La cessez-le-feu à Gaza a officiellement pris fin mardi 19 août à minuit, sans qu'Israéliens et Palestiniens aient pu se mettre d'accord sur sa poursuite. La trêve avait de fait été rompue dans la journée par des tirs de roquette sur le sud d'Israël.
L'armée israélienne y avait répliqué par des frappes contre l'enclave palestinienne. Ces bombardements, qui se sont poursuivis pendant la nuit, ont fait au moins huit morts, dont la femme et la fille d'un chef militaire du Hamas, Mohammed Deif, dont le sort est pour le moment inconnu.
Pour le ministre de l'intérieur israélien, Gideon Saar, ce dernier est une « cible » de longue date :
« Mohammed Deif mérite la mort comme [l'ex-numéro un d'Al-Qaida] Ben Laden. C'est une cible légitime, et lorsqu'une occasion se présente, il faut l'exploiter pour le liquider. »

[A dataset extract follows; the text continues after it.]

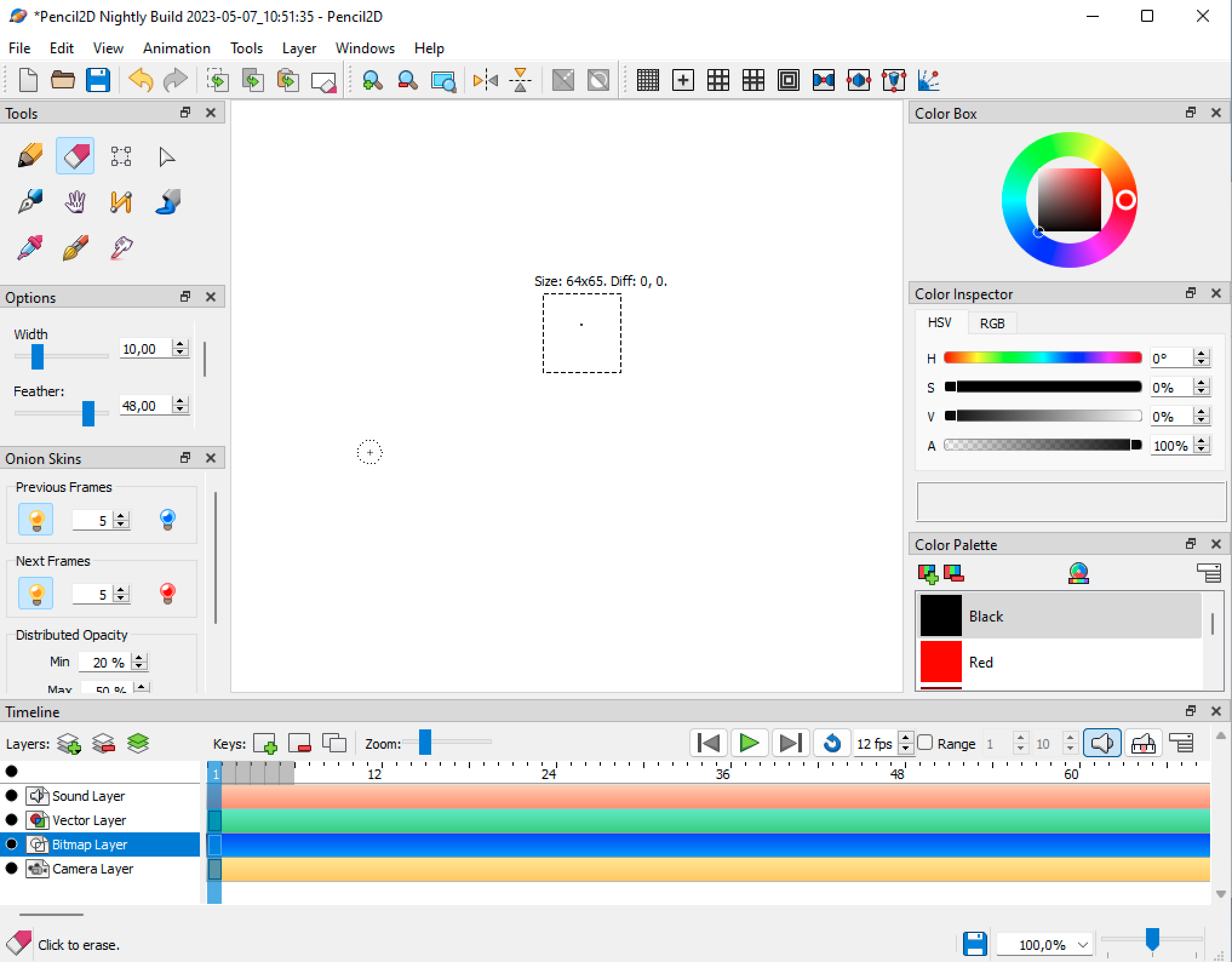Screen dimensions: 1232x962
Task: Select the Pencil tool
Action: click(28, 155)

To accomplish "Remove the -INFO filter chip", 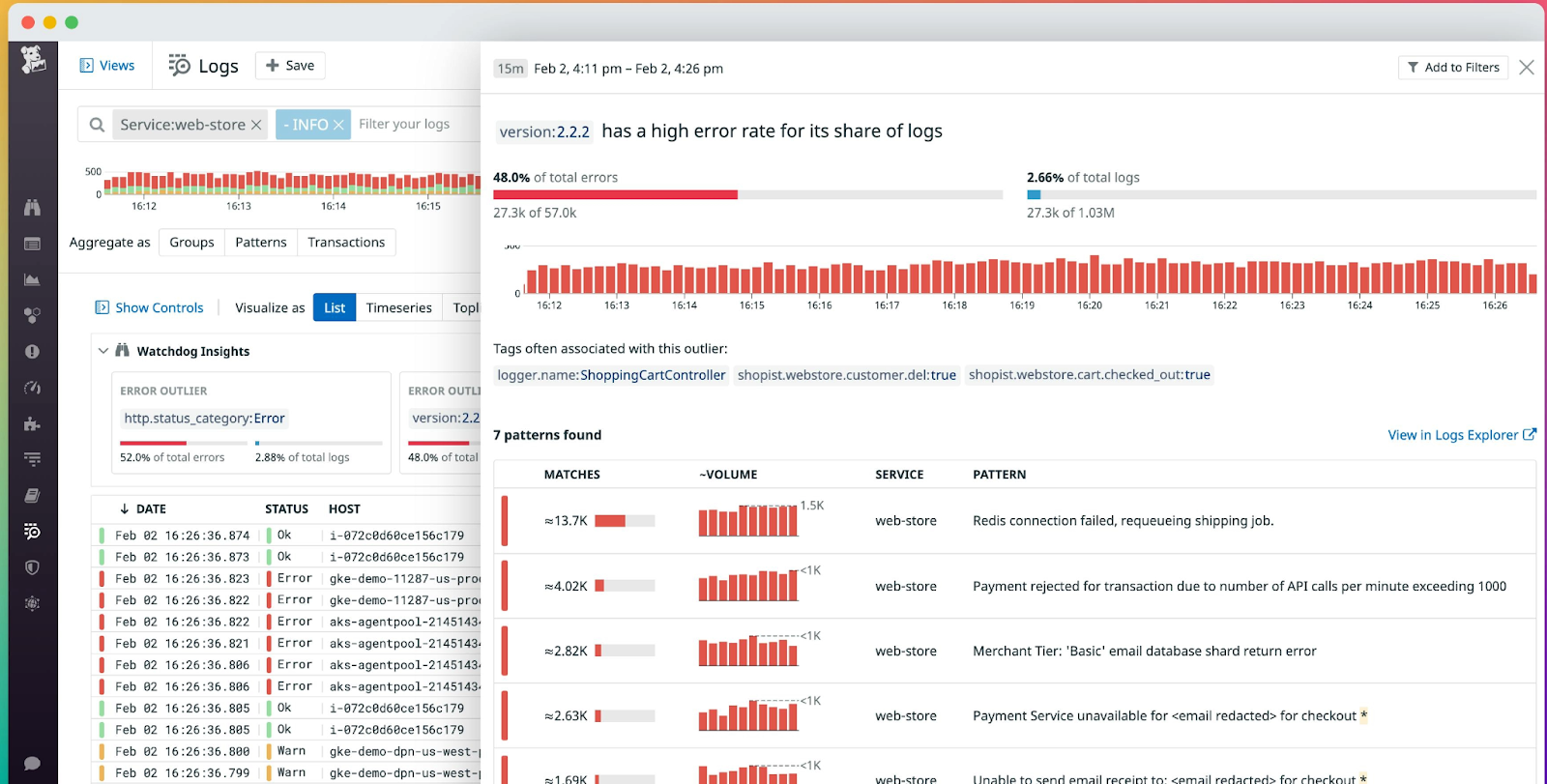I will [338, 125].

Israël a déjà tenté par cinq fois d'assassiner cet enfant de la bande de Gaza, né en 1965 dans le camp de réfugiés de Khan Younès (Sud) et mêlé aux coups les plus durs portés contre l'Etat hébreu.
La reprise des violences a également mis fin aux négociations en cours au Caire pour trouver un compromis entre les deux parties en vue d'un cessez-le-feu durable.

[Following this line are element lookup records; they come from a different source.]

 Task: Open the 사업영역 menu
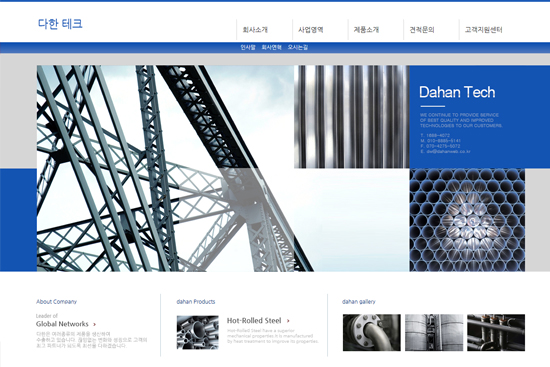coord(311,30)
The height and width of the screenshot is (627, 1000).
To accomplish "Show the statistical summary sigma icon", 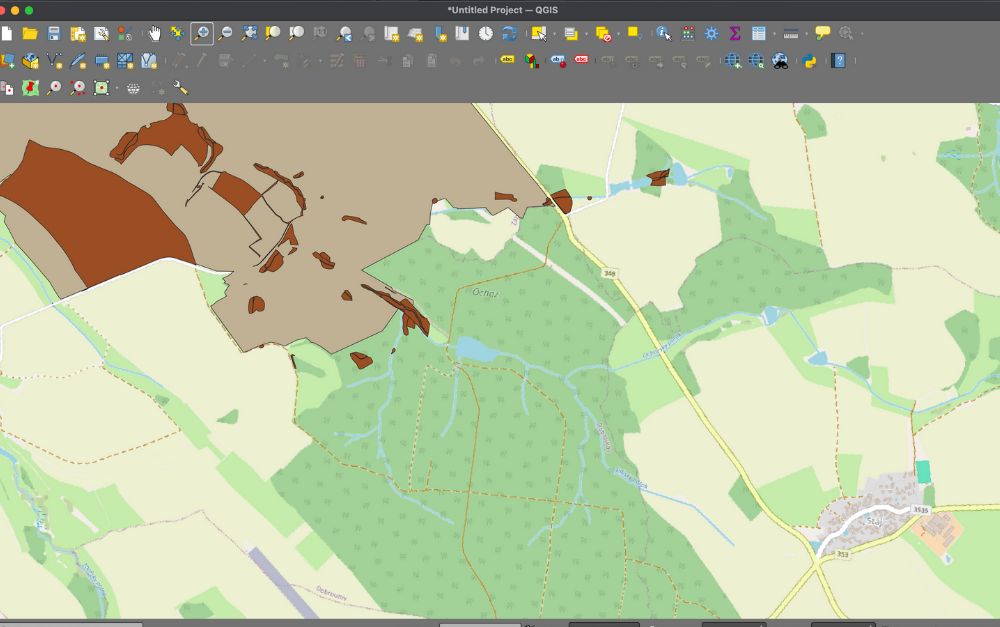I will click(735, 34).
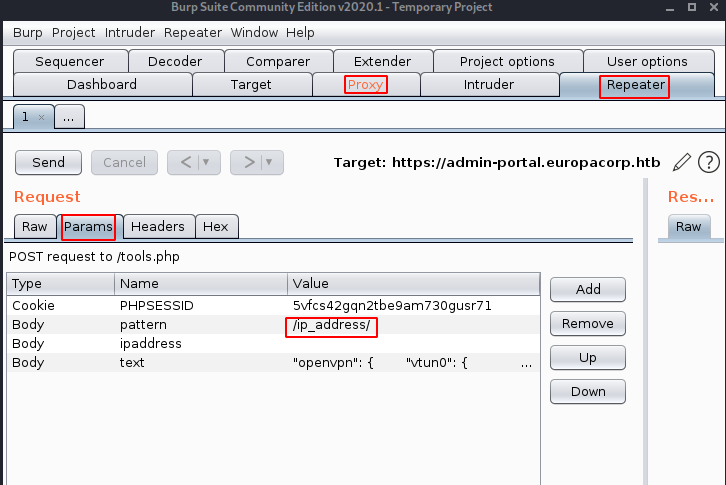Go forward using the right arrow button
This screenshot has width=726, height=485.
[x=247, y=162]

« ISRAËL EST RESPONSABLE », SELON LE HAMAS
La branche armée du Hamas a revendiqué des tirs de roquette sur Israël, notamment sur Tel-Aviv. Des sirènes d'alerte ont retenti à Jérusalem dans la soirée. Mercredi matin, les tirs se poursuivaient de part et d'autre, relate le site du journal israélien Haaretz.
Selon Haaretz, un porte-parole du Hamas a justifié les attaques par « le fait qu'Israël traîne des pieds, [ce qui] prouve que le pays ne veut pas obtenir un accord de cessez-le-feu ». De son côté, Ezzat El-Rishq, un des dirigeants en exil du mouvement islamiste, a assuré qu'« Israël ne sera pas en sécurité tant que le peuple palestinien ne le sera pas, et c'est Israël qui a commencé ».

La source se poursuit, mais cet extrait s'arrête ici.